> [Work order]: Which of the lines below holds the string "agent"? Copy every line that does.

(Stored records)
Start of Block

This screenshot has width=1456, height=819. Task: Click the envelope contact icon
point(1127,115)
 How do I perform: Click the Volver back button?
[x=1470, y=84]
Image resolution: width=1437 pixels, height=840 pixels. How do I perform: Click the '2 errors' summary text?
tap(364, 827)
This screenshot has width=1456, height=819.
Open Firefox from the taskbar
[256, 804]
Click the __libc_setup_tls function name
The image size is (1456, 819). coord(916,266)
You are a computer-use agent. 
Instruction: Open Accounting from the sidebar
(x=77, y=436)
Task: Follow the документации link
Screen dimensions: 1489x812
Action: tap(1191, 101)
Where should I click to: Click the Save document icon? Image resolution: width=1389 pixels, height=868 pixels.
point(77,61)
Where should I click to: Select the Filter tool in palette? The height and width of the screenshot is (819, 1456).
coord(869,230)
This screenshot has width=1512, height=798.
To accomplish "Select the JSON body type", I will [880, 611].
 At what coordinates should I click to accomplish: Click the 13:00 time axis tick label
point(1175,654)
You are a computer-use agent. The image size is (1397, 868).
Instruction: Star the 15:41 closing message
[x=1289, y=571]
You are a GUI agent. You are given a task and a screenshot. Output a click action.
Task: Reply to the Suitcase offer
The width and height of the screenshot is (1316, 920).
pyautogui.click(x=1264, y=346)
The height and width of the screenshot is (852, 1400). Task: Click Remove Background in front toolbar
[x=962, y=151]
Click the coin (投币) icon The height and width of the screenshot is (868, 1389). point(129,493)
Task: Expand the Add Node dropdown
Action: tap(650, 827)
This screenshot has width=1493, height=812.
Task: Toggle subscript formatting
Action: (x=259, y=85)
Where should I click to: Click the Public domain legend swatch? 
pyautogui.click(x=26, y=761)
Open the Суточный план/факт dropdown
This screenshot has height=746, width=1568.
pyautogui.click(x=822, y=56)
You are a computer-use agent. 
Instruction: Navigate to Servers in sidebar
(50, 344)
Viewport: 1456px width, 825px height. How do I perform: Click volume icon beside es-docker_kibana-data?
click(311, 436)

End of Block

> [Solution below]:
You are a computer-use agent. 
You are a computer-use agent. The image size is (1397, 868).
You are a GUI agent. You are given a task and a screenshot. Output a click action.
You are a computer-use agent. 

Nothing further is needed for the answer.